In recent months I've had a backlog of writing that hasn't been able to find a home. Turns out that I have had a place for it the entire time, right under my nose. I hope to add a couple of these every few months, so stay tuned. To kick things off, here is a brief memory of some time spent in the snowy confines of Hokkaido, Japan in the winter of 2015.

Wordlessly, the train slides up to platform, its hello flashed quickly against the fogged windows of Hirafu Station. Inside, a steam tornado swirls from the tiny stovetop, as our stationmaster, Yoshi, counters the outside storm with another log on the raging wood fire.

Doors open and train passengers shuffle into the station’s waiting room, each lugging a thick layer of white on their black overcoats.

Lost amidst our bottle of sake and trip maps, it takes a few minutes to realize that the train’s departing beeps never sound. I rise from Yoshi’s hand-hewn table to find a neon army of municipal workers shuffling out onto the tracks. Snow shovels in hand, they battle the snow bank accumulating around the engine’s front wheels.

Nothing out of the ordinary, I think. We’ve been on Hokkaido, Japan’s north island, for nearly a week and haven’t seen the sun for more than a few hours. It’s the Japanese winter fabled by poets and winter journeyman worldwide, the reason our group of powder skiers set aside day jobs to trek halfway around the world in search of snow we’d only imagined from the opposite end of computer screens.
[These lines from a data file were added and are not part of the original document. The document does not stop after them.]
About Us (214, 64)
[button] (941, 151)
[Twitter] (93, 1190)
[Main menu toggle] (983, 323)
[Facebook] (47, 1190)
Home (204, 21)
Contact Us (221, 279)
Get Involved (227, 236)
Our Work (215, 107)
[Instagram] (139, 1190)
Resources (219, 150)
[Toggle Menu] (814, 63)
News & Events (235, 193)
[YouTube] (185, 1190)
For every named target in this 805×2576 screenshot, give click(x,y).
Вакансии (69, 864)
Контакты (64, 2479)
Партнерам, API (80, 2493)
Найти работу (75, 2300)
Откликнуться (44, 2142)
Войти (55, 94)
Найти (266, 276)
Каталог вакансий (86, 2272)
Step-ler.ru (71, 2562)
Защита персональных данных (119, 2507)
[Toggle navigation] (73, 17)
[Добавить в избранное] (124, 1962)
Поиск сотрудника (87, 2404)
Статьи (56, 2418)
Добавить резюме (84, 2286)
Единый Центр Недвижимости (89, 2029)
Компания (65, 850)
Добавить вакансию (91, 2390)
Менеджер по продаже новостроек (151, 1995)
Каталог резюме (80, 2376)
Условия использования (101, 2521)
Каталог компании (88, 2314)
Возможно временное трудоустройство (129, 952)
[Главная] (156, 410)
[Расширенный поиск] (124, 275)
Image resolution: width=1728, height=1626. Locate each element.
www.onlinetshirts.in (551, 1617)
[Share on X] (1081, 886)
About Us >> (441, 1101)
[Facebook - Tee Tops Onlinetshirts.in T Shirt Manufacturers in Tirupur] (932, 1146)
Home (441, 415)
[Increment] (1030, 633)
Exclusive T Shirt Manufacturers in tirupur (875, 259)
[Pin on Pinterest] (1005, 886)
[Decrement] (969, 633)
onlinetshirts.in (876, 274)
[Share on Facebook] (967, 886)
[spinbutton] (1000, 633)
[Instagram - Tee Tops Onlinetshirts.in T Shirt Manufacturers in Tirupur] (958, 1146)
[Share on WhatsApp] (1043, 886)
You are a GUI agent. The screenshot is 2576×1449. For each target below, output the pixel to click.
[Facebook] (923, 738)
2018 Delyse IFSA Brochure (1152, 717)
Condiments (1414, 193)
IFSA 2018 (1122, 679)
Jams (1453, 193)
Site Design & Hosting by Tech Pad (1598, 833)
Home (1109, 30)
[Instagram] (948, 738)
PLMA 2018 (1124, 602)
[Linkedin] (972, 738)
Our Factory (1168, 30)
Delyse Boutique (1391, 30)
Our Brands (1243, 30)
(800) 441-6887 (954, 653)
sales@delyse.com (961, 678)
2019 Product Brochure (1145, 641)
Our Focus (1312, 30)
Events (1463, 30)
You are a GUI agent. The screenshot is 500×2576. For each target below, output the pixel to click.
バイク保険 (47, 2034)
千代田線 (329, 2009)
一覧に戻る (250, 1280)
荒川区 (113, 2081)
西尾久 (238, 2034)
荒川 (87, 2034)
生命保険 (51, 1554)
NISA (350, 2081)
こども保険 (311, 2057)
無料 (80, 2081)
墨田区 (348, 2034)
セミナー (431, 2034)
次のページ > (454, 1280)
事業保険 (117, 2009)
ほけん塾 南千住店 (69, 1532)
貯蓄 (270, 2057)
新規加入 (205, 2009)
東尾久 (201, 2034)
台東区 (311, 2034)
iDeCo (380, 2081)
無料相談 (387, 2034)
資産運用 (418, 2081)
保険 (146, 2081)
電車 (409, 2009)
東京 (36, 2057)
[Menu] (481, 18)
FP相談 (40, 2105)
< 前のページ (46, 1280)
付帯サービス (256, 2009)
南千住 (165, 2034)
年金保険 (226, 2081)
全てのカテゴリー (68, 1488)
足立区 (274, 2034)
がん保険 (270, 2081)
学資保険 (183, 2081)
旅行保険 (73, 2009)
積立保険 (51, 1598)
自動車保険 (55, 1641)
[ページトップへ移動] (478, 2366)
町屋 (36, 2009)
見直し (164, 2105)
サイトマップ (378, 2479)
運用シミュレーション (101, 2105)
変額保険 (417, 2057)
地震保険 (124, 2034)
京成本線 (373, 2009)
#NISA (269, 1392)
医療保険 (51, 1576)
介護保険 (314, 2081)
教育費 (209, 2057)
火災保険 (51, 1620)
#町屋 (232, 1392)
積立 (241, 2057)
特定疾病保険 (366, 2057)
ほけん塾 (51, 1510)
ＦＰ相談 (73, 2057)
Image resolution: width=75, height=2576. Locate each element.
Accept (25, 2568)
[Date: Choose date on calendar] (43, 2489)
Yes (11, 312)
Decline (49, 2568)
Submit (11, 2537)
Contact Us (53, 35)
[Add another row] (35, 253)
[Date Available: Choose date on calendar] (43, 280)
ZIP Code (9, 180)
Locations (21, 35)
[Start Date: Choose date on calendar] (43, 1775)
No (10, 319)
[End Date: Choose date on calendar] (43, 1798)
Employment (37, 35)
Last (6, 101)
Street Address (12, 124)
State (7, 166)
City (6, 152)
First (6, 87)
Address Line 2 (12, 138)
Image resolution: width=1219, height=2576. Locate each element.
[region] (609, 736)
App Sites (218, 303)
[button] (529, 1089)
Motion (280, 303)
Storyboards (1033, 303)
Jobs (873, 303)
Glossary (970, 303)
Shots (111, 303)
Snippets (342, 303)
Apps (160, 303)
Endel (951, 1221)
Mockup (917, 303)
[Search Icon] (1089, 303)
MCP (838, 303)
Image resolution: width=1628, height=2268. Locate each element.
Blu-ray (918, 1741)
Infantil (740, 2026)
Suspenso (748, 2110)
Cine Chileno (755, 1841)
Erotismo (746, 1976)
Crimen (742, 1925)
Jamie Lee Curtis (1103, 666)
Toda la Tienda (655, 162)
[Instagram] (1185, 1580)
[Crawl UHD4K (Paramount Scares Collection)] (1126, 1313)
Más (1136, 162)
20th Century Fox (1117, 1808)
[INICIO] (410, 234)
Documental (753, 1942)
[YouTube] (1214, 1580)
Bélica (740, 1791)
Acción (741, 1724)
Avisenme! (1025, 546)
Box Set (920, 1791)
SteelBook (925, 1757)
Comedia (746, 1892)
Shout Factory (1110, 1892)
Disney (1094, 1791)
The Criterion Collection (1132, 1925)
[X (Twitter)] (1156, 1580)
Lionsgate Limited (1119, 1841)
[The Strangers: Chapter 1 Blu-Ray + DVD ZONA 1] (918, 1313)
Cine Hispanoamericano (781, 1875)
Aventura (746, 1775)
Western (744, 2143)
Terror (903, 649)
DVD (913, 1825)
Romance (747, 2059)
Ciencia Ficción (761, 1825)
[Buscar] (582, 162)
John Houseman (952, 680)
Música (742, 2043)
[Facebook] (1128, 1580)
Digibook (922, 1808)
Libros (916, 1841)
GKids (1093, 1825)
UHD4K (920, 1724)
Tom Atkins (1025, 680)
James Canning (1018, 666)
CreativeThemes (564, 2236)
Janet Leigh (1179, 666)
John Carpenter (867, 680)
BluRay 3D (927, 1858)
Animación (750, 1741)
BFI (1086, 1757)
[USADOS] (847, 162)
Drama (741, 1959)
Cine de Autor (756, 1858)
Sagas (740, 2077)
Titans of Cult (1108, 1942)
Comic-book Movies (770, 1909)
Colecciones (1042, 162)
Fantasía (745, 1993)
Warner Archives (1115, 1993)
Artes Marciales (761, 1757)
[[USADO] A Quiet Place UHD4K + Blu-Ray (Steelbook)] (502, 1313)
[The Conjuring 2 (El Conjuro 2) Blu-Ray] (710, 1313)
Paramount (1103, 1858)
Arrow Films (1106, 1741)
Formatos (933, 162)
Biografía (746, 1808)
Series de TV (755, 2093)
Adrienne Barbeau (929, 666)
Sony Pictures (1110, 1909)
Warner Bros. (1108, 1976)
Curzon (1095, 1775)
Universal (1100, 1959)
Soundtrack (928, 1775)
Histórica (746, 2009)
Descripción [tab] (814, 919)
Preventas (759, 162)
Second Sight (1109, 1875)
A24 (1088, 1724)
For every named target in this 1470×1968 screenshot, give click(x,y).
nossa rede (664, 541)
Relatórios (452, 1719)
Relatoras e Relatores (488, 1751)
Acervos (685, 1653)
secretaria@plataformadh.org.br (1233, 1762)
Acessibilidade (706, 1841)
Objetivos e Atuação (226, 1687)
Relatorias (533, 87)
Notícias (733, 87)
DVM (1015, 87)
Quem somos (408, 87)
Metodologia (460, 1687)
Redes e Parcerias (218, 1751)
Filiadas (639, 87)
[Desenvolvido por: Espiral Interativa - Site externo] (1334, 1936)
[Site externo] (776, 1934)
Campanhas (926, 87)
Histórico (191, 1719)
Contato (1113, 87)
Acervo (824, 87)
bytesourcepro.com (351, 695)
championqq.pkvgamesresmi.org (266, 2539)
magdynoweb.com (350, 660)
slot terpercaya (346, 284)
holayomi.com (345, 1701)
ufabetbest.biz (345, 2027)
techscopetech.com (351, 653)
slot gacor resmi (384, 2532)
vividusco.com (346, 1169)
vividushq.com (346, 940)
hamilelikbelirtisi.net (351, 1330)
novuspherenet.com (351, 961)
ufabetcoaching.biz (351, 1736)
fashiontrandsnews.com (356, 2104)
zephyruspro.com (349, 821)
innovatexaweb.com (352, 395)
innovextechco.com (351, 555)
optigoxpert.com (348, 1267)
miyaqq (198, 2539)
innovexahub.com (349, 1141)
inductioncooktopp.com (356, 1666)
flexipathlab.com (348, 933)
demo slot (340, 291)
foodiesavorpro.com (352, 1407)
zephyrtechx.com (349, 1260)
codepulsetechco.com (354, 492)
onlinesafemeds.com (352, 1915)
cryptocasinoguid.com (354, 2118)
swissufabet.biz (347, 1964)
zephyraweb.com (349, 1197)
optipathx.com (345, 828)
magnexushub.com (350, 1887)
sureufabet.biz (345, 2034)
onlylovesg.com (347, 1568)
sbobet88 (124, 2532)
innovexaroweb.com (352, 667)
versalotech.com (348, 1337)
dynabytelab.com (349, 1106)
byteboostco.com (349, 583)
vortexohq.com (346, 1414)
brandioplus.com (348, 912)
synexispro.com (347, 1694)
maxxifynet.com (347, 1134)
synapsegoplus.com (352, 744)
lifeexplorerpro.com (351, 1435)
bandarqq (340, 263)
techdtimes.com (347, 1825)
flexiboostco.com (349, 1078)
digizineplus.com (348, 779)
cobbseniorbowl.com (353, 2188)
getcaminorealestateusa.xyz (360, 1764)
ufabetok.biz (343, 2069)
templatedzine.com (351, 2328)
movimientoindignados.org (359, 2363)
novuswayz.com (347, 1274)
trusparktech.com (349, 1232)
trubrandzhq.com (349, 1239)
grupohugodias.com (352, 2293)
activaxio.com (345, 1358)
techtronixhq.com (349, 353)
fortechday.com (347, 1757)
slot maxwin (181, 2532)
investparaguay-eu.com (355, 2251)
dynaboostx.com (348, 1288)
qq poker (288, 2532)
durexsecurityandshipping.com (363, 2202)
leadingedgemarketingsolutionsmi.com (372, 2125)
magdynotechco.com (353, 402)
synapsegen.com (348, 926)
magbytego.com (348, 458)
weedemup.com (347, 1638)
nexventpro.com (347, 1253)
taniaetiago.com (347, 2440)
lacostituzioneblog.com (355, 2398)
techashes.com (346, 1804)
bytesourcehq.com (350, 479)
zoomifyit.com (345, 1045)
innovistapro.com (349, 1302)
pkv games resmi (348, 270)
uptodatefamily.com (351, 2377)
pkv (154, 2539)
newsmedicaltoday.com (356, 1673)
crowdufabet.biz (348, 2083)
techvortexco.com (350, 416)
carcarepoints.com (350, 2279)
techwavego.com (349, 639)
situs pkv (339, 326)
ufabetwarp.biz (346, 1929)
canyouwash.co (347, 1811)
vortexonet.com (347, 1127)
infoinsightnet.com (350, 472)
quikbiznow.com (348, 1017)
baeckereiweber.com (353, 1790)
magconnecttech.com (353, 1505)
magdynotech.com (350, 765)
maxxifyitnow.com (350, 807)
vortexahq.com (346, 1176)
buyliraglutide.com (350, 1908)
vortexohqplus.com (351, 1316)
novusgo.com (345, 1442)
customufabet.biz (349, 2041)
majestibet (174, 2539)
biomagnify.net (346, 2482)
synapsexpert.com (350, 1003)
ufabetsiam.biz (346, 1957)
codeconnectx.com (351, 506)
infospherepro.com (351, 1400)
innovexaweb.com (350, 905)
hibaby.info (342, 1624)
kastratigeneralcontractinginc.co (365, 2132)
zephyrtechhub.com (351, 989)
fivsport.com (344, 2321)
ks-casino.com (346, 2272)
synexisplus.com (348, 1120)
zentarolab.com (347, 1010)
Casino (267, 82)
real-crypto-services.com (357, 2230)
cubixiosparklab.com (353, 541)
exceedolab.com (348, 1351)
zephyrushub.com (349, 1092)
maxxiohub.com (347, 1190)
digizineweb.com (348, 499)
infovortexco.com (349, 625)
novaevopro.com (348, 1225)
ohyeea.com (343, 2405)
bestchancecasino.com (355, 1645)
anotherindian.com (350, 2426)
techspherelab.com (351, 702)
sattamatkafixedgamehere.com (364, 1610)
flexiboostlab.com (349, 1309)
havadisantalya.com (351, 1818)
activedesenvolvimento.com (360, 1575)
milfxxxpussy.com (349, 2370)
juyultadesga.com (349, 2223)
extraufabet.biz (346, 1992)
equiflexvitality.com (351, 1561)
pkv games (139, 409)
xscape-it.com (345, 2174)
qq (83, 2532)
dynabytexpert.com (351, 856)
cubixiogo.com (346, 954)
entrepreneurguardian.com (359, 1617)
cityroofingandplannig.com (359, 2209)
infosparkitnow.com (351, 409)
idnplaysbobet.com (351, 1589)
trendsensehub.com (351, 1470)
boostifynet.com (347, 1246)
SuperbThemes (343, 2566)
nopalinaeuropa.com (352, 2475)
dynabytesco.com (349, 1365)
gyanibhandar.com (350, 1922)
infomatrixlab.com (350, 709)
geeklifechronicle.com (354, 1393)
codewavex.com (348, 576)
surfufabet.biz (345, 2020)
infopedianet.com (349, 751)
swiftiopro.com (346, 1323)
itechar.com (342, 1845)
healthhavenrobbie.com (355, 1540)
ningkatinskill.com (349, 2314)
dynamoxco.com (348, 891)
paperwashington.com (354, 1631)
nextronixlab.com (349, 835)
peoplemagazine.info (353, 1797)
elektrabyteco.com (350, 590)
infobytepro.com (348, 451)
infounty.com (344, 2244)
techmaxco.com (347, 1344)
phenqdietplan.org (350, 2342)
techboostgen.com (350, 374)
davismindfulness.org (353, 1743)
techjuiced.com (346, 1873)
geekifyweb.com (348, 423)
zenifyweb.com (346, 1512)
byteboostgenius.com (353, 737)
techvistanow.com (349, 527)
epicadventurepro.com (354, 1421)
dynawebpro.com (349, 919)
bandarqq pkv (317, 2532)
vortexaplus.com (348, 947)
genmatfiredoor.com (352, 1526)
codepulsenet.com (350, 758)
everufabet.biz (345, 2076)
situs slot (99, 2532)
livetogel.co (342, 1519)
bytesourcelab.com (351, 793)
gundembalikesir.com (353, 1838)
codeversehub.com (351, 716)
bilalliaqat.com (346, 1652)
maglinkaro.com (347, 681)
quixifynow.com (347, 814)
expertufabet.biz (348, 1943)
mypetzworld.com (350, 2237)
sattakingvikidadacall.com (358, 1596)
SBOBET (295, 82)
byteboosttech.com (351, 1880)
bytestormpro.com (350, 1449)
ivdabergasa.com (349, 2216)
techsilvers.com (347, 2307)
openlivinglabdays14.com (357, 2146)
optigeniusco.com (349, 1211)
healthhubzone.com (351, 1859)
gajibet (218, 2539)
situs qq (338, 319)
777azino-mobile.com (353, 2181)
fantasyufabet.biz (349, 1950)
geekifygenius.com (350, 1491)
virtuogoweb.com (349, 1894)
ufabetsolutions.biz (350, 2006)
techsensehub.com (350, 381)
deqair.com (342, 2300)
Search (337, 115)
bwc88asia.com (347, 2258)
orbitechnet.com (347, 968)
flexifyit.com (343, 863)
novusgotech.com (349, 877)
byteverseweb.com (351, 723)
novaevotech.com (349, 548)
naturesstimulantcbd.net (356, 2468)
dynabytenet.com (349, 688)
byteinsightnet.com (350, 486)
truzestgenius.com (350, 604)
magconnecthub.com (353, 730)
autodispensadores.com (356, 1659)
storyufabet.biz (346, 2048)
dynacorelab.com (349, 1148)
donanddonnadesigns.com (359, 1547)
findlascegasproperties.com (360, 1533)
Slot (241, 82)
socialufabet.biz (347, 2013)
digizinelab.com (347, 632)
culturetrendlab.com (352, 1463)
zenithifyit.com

Minutes pass and the conductor steps onto the platform. Checking his watch and bowing his head against the galaxy of falling flakes, he paces the deck front to back, back to front, his footfall swept away before it can be retraced.

“How long until they move again?” I ask Yoshi. “This happens a lot, right?”

The stationmaster goes stiff, shuffling manically around the room in search of his coat. As he steps toward the door, he looks back and shakes his head solemnly.

“Never. This has never happened before.”

Over my shoulder I catch the audible gasp from our powder contingent. In a trip full of best days, tomorrow could be the best yet.